Motherhood as experience and motherhood as institution are
not mutually exclusive; each shapes and reinforces the other in the context
of daily life. This distinction attends to the ways in which discourses are
constituted, as well as constitute, social relations, and offers a useful heuristic
device to scholars of advice to mothers such as Arnup (1996) to “examine
and perhaps criticize particular aspects of the institution of motherhood without
devaluing the joy that the experience of motherhood brings to many women”
(Arnup, 1996, p. 5).
The concept of situated practices, briefly introduced in the introductory chapter, offers another response to the risk of privileging institutional representations of motherhood in discourse analysis. As described earlier, the view of literacy as socially situated practice draws on the understanding of this concept as put forward by Barton, Hamilton and Ivanik (2000). They argued:
Practices are shaped by social rules which regulate the use and distribution of texts, prescribing who may produce and have access to them. They straddle the distinction between the social and individual worlds, and literacy practices are more usefully understood as existing in the relations between people, within groups, and communities, rather than as a set of properties residing in individuals (p. 8)
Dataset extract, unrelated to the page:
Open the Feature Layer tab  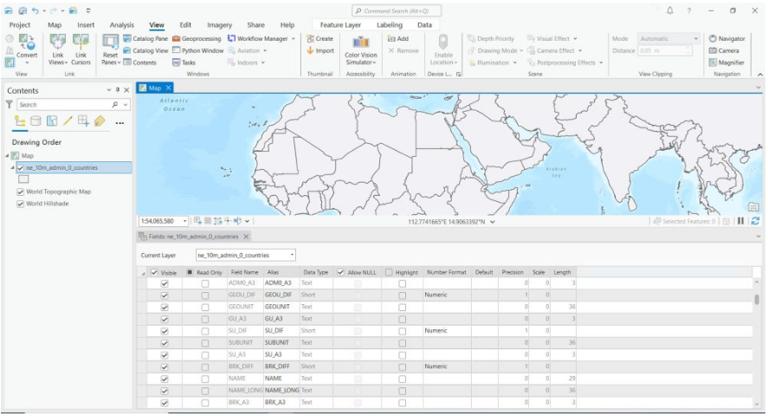[340, 25]
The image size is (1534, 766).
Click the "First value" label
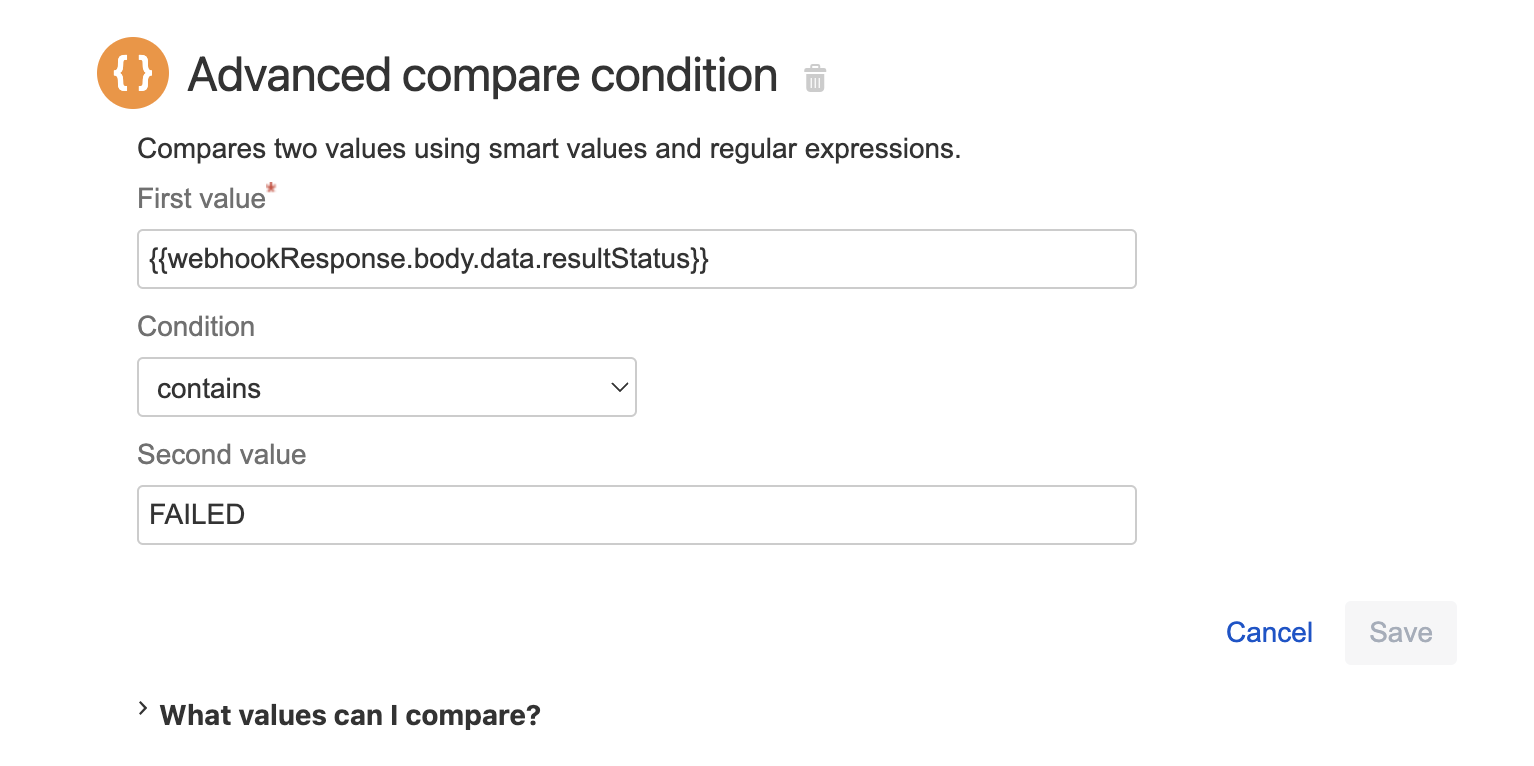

It is from this attention to interplay between institutional and local uses of literacy that the concept of habitus comes into play as shaping the social rules surrounding whose literacy practices are considered more valuable. Habitus, a “way of being” that encompasses people’s belief systems and ways of thinking about the world, is also expressed in the ways people use literacy in their everyday lives. Discourses may indeed shape the forms of habitus that are privileged, yet habitus can also be a force of resistance against dominant discourses and indeed a lens for highlighting the local “everyday-ness” of literacy and indeed, of mothering. This is particularly true if a definition of habitus includes Stuart Wells’ (1997) notion that habitus can be shaped and formed (or transformed) in the context of social relationships. The following description by Farrell, Luke, Shore and Waring (1995), illustrated the perspective of literacy as socially-situated practice, and alluded to habitus in their reference to issues of identity, power, and access. One may substitute references to mothering for references to literacy to achieve a similar understanding of mothering as a set of socially-situated practices:
Literacies, and literacy education, are by definition always local and always particular, always working in concert with issues of identity, power and access in particular institutions, communities and culture.…It is in these local sites that particular literacy practices come to ‘count’ and ‘matter’, taking on value and power in local fields of exchange. (Farrell, Luke, Shore & Waring, 1995, p. 1)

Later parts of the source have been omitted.